Threats to drag shows, “It’s intimidation. We can’t give into it,” Pratt said. “We’ve pushed back in the past, we’ve won in the past and we’ll win this time around.”

“The show still goes on, even though you petrified,” Jewelle said, laughing.

And maybe the best way to win is to win them over.

Tyler Cooper, of Detroit, aka Sabin interacts with the crowd while kicking off a drag show he put together on the main stage on Saturday, June 11, 2022, during the Motor City Pride Festival at Detroit's Hart Plaza.
Tyler Cooper, of Detroit, aka Sabin interacts with the crowd while kicking off a drag show he put together on the main stage on Saturday, June 11, 2022, during the Motor City Pride Festival at Detroit's Hart Plaza.

They’ve got friends in low places

Last November, Jewelle put on the first drag show in Prattville, Alabama.

“We were getting threats that they were going to drag us across the bridge, and they was going to show us that Prattville didn’t accept drag and all that stuff, and we was immoral,” she said.

The show was at Carl's Country, a straight bar featuring honky-tonk music in a cinderblock building with a Confederate flag on the wall.
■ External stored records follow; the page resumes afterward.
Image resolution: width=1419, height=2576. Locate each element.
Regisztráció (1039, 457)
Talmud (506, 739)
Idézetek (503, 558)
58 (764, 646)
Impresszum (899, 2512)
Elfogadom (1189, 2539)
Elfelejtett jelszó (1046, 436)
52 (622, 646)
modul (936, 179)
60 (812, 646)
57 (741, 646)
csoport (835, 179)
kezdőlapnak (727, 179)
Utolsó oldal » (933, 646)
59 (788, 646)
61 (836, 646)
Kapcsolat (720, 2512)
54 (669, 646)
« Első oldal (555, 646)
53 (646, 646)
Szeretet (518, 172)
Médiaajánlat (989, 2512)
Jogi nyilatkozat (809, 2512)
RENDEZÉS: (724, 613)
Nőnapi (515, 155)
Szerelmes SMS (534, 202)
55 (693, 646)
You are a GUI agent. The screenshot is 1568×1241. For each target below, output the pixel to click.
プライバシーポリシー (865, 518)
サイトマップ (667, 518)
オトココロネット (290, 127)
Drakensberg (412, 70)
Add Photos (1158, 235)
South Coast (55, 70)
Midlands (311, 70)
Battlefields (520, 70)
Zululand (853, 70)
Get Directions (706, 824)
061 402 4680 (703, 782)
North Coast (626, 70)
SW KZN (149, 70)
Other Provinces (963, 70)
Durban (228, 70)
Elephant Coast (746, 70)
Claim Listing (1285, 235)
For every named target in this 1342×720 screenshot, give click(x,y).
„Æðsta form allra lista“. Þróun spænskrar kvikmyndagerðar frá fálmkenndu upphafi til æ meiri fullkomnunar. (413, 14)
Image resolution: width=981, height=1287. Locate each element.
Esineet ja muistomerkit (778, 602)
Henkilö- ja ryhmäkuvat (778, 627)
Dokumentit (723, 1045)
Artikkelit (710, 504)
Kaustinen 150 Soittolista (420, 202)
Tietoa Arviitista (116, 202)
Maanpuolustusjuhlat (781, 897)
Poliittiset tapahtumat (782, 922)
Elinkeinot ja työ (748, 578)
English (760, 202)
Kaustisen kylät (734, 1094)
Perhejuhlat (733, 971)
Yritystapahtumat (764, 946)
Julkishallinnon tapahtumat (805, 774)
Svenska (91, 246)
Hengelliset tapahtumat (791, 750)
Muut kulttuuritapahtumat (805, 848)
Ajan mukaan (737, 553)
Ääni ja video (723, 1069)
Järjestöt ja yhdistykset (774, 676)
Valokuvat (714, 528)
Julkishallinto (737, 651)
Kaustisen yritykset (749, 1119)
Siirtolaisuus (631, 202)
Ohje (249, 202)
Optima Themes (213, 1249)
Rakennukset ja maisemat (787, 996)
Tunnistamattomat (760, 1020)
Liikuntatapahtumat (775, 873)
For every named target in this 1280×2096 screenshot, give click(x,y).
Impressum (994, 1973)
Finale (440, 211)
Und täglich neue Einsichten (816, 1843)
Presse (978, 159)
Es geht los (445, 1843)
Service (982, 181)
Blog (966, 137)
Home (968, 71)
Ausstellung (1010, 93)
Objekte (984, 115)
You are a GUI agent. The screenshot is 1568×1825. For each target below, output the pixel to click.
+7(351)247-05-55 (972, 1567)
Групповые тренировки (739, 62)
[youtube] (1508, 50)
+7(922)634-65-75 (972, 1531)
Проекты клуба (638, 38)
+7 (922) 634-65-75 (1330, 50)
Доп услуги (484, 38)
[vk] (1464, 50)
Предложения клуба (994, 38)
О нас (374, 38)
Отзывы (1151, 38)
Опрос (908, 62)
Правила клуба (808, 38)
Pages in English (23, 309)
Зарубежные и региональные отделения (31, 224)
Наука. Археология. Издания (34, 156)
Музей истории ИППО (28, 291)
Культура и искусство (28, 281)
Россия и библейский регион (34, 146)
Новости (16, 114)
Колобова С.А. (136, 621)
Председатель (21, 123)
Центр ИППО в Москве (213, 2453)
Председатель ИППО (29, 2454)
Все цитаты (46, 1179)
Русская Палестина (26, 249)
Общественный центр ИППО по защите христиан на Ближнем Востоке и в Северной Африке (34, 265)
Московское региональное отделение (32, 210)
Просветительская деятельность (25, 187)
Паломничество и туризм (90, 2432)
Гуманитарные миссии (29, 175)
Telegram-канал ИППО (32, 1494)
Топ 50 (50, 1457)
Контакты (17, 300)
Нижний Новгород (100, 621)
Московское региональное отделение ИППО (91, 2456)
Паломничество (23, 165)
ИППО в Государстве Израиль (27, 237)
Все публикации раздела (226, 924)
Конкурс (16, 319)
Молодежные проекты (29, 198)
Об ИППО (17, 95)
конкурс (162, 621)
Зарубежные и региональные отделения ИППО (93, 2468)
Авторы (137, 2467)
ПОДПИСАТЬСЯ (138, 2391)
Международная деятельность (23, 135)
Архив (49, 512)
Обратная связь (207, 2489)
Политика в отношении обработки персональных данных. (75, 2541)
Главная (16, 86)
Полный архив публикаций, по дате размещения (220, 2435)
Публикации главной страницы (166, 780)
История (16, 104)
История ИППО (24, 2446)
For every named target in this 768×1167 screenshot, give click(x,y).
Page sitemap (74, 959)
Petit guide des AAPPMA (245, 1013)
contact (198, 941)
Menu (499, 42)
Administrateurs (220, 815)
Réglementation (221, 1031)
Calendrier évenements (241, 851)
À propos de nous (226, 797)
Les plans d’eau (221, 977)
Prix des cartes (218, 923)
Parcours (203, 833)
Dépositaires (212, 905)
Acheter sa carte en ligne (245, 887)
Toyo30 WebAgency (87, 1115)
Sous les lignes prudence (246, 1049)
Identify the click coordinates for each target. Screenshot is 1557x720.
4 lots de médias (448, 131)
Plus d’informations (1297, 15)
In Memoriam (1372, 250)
Jewelle is Black.

The audience was mainly straight, conservative and white — men in ball caps, Wranglers and boots — there perhaps out of curiosity. Jewelle laid out the rules: no touching the performers or dancing on them or getting in their space.

As the crowd stood awkwardly, she added, “I don’t know if anybody told you, but I am a man.” Everyone burst out laughing.

And then they all had a great time.

Victoria Jewelle, center, put on the first drag show Prattville, Ala. had ever seen. There were threats ahead of time, but the show was such a hit they've gone back multiple times.
Victoria Jewelle, center, put on the first drag show Prattville, Ala. had ever seen. There were threats ahead of time, but the show was such a hit they've gone back multiple times.

“They was really supportive!” Jewelle said.

At the end of the night, the owner asked where the performers wanted to take a photo. Jewelle said, “Right in front of this rebel flag!”

Now, Carl's Country books drag shows regularly.